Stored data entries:

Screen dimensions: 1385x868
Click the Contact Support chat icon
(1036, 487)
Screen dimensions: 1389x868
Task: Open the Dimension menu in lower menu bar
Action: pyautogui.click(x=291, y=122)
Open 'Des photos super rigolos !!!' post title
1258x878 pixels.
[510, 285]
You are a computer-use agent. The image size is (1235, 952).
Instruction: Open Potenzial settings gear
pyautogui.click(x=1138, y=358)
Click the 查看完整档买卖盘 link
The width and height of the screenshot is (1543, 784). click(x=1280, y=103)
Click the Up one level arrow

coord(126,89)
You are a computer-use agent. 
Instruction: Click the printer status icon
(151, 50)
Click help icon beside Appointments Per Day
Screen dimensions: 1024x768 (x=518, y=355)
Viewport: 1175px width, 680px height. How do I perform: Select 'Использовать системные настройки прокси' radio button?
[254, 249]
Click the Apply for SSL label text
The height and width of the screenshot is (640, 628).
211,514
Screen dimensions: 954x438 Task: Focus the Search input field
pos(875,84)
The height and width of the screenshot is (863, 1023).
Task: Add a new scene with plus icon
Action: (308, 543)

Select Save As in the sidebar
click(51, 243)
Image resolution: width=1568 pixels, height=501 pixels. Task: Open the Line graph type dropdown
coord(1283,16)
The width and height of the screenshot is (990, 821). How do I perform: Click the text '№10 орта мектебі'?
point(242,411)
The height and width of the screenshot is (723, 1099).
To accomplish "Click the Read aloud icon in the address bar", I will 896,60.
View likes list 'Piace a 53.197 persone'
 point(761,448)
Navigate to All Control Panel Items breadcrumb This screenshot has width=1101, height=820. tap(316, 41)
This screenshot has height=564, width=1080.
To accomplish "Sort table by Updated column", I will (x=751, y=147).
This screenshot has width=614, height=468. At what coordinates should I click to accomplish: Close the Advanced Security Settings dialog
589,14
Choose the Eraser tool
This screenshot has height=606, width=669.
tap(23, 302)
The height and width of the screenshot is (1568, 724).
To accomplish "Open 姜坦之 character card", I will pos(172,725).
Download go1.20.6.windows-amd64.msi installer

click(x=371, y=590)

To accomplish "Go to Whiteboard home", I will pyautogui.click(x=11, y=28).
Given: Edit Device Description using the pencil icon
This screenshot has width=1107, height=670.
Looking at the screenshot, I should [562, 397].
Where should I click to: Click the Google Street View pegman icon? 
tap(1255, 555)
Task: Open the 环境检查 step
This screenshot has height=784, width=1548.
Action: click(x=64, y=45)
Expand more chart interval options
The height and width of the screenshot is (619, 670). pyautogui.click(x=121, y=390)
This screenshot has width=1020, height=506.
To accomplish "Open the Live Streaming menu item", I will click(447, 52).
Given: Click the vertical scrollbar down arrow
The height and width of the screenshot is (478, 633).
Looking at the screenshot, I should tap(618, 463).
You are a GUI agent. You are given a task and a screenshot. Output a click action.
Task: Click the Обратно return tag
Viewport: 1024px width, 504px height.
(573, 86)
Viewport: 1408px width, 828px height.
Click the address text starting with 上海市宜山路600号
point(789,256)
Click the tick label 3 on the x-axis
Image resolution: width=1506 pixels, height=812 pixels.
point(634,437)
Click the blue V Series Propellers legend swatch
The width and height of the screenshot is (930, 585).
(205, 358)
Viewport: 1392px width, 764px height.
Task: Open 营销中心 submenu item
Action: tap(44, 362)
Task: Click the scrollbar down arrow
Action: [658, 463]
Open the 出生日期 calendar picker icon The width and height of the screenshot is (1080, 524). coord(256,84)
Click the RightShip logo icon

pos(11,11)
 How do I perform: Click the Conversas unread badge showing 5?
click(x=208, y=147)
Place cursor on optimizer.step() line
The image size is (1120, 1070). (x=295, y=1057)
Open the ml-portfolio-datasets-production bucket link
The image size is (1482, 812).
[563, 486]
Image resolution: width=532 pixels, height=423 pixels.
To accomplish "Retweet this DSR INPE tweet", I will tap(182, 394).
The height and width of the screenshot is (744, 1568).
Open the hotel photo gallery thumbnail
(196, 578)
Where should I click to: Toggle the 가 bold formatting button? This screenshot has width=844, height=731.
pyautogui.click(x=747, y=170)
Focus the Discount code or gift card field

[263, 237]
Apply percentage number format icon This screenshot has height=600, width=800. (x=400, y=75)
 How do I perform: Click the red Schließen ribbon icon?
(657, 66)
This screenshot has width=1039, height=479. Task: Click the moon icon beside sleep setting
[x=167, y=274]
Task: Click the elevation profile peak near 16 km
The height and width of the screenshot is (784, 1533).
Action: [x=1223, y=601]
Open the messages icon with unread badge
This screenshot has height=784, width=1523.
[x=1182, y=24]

# [WORK TASK]
For this exercise, output exactly the lines above from the line with "Where should I click to: Toggle" to the line with "Apply percentage number", counting both, and leave out the rest.

# [EXERCISE SOLUTION]
Where should I click to: Toggle the 가 bold formatting button? This screenshot has width=844, height=731.
pyautogui.click(x=747, y=170)
Focus the Discount code or gift card field

[263, 237]
Apply percentage number format icon This screenshot has height=600, width=800. (x=400, y=75)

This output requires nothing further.